Colin Alan Daniel (born 15 February 1988) is an English footballer who plays for  club Scunthorpe United. Primarily a left-sided defender, he can also play as a winger, wing-back, or forward. 

He began his career with non-League Eastwood Town, before winning a move to Crewe Alexandra in July 2007. From Crewe he was loaned out to Grays Athletic, Leek Town, Halifax Town, and Macclesfield Town, before he joined Macclesfield Town on a permanent basis in May 2009. He spent three years with Macclesfield, before moving on to Mansfield Town for an undisclosed fee in August 2012. He helped Mansfield to win the Conference Premier title in 2012–13. He signed with Port Vale in June 2014, before returning to Mansfield on loan in February 2016. He joined Blackpool in June 2016, and helped the club to achieve promotion out of EFL League Two via the play-offs in 2017. He joined Peterborough United in May 2018, before switching to Burton Albion in January 2019. He stayed with Burton for 18 months and then signed with Exeter City in August 2021. He was loaned out to Aldershot Town in February 2022.

Daniel returned to non-League football with Scunthorpe United in July 2022.

Career

Crewe Alexandra
Crewe Alexandra manager Dario Gradi signed Daniel from Northern Premier League side Eastwood Town for a "five-figure sum" in July 2007. He made his debut for the "Railwaymen" on 15 December, coming on as an 89th-minute substitute for Nicky Maynard in a 3–0 defeat to Hartlepool United at Victoria Park. In January 2008 Daniel signed for Conference Premier club Grays Athletic on a one-month loan. He made his debut for the "Blues" coming on from the bench in the 1–1 FA Trophy Third Round match against York City at Bootham Crescent on 12 January. He made three appearances for Grays before returning to Crewe on 1 February. He joined Northern Premier League side Leek Town on loan in March 2008. He scored three goals in eight games for the club.

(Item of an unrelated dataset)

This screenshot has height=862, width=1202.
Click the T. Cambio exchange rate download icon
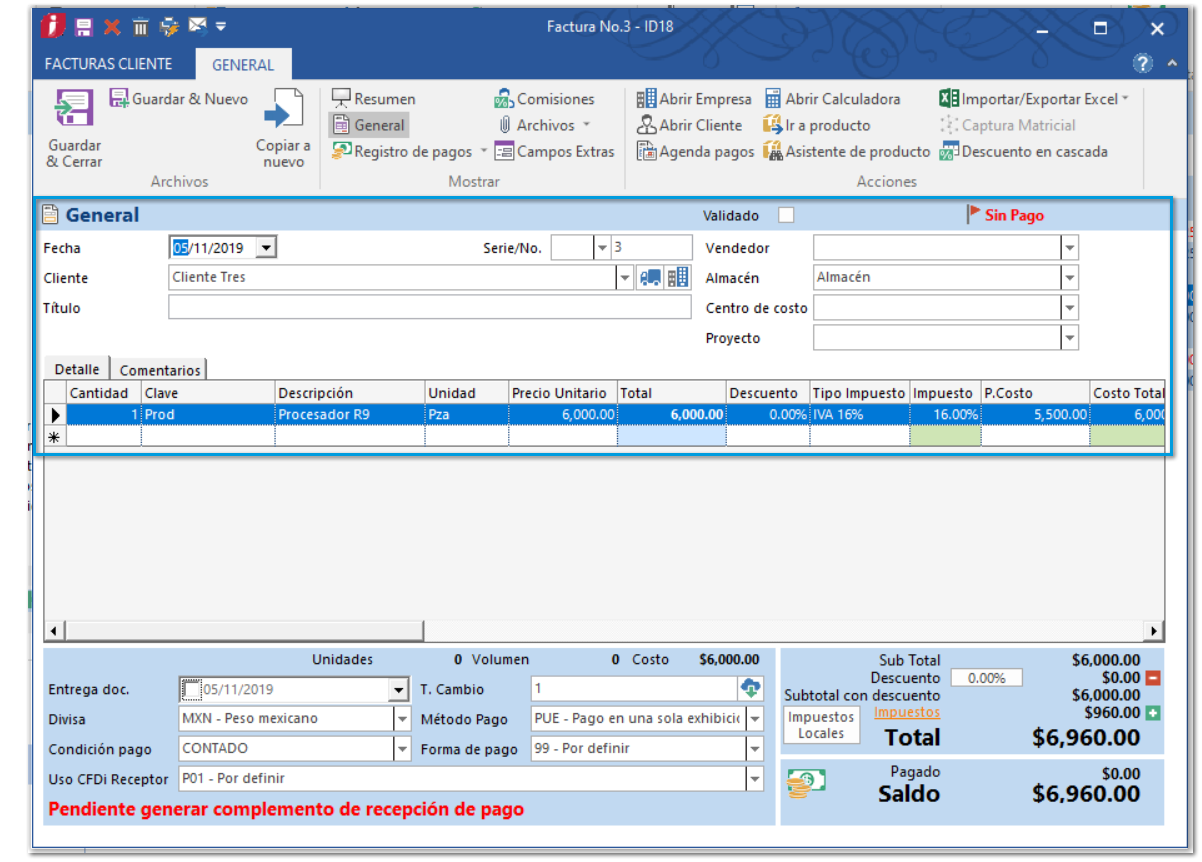[x=750, y=688]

He joined newly formed club Halifax Town on loan in the Northern Premier League Division One North in October 2008. He scored a hat-trick for Halifax against Clitheroe. He returned to Crewe and scored his first goal in the English Football League on 24 January in a 5–1 defeat to Northampton Town at Sixfields Stadium.

Macclesfield Town
Daniel joined Keith Alexander's Macclesfield Town on loan on 24 March for the remainder of the 2008–09 season. He played eight League Two games, and after being released by Crewe in May 2009 he signed a one-year contract with Macclesfield.

He made 41 appearances in the 2009–10 campaign and signed a new two-year deal with the club in April 2010. He scored ten goals in 49 games in the 2010–11 season.

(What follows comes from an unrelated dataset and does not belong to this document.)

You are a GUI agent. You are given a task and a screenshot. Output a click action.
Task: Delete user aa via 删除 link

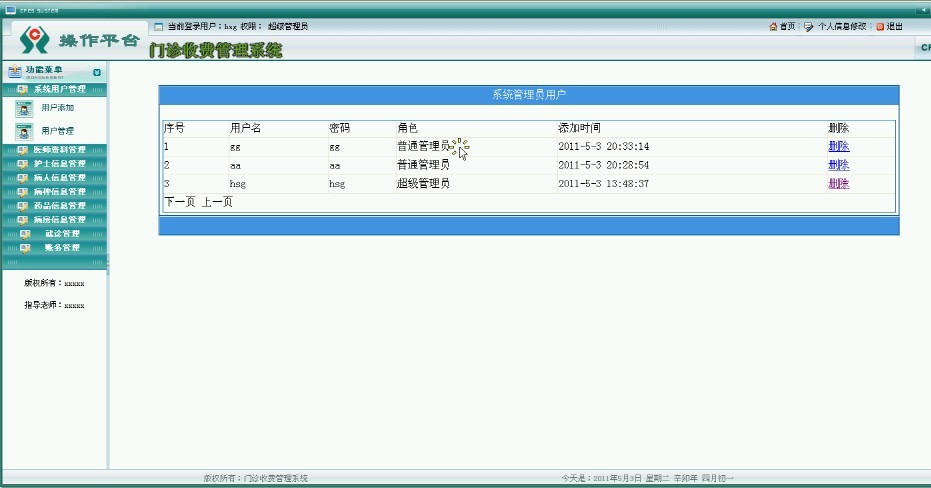838,165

Daniel underwent hernia surgery in August 2011, after manager Gary Simpson admitted that "we feel best to sort out now rather than risk it getting much worse". Despite injury problems restricting him to just five appearances at the start of the 2011–12 season, he signed a new one-year contract extension in October to keep him at the club until summer 2013. On 7 January, he scored in a 2–2 draw with Premier League side Bolton Wanderers in the FA Cup at Moss Rose.

Mansfield Town
Daniel was signed by Conference Premier side Mansfield Town for an undisclosed fee in August 2012. He ended the 2012–13 campaign with five goals in 43 appearances as Paul Cox's "Stags" won promotion into the Football League as champions of the Conference.

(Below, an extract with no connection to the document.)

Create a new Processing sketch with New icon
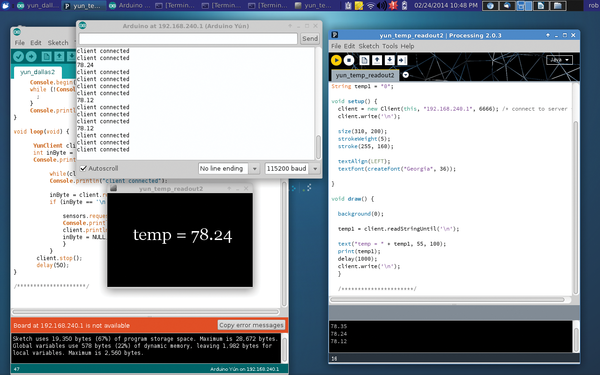This screenshot has height=375, width=600. point(364,60)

He scored three goals in 32 matches in the 2013–14 season, the first of which was a "powerful free-kick" against Morecambe that won him a place on the EFL team of the week. The third of these goals was the only goal of the game against Bristol Rovers to relegate Rovers out of the Football League on 3 May. This goal ensured him of a warm welcome at Bristol City, despite him never playing for the club. Nottingham Post reporter Sarah Clapson described Daniel, who played at left wing-back in a 3–5–2 formation, as "a bit inconsistent" during the campaign despite showing good potential.

Port Vale
Daniel signed a two-year contract with League One club Port Vale in June 2014. Daniel said that "as soon as Micky Adams called me I couldn't say no because Port Vale are a big club." In October, new boss Rob Page told Daniel he was not a part of his first team plans and suggested he go out on loan, but Daniel remained at Vale Park and on 1 November he came off the bench to score the winning goal away at Colchester United. He remained in and around the first team, featuring 30 times throughout the 2014–15 season despite missing February with an ankle injury.

He started the 2015–16 campaign on the bench, but put himself in the frame for a place in the starting line up after coming off the bench to score at Fleetwood Town on 26 September. However, by February he was behind Byron Moore, Matty Kennedy and Sam Kelly in the pecking order, and manager Rob Page allowed him to leave the club on loan. On 23 February, he returned to former club Mansfield on loan until the end of the season after being signed by manager Adam Murray, who was a teammate during Daniel's previous spell at the club. He was released by Port Vale upon the expiry of his contract at the end of the season.

Blackpool
In June 2016, Daniel joined League Two side Blackpool on a one-year contract with the option of a further year. Manager Gary Bowyer stated: "He offers pace, energy and creativity out wide and will be a great asset to have in the team." He opened his account with the club on his ninth appearance, scoring two goals to help secure a 3–0 win over Yeovil Town at Huish Park on 13 September – this performance earned him a place on the EFL team of the week. He ended the 2016–17 season with four goals in 41 games, including an appearance in the play-off final at Wembley Stadium where the "Tangerines" defeated Exeter City 2–1 to win promotion into League One.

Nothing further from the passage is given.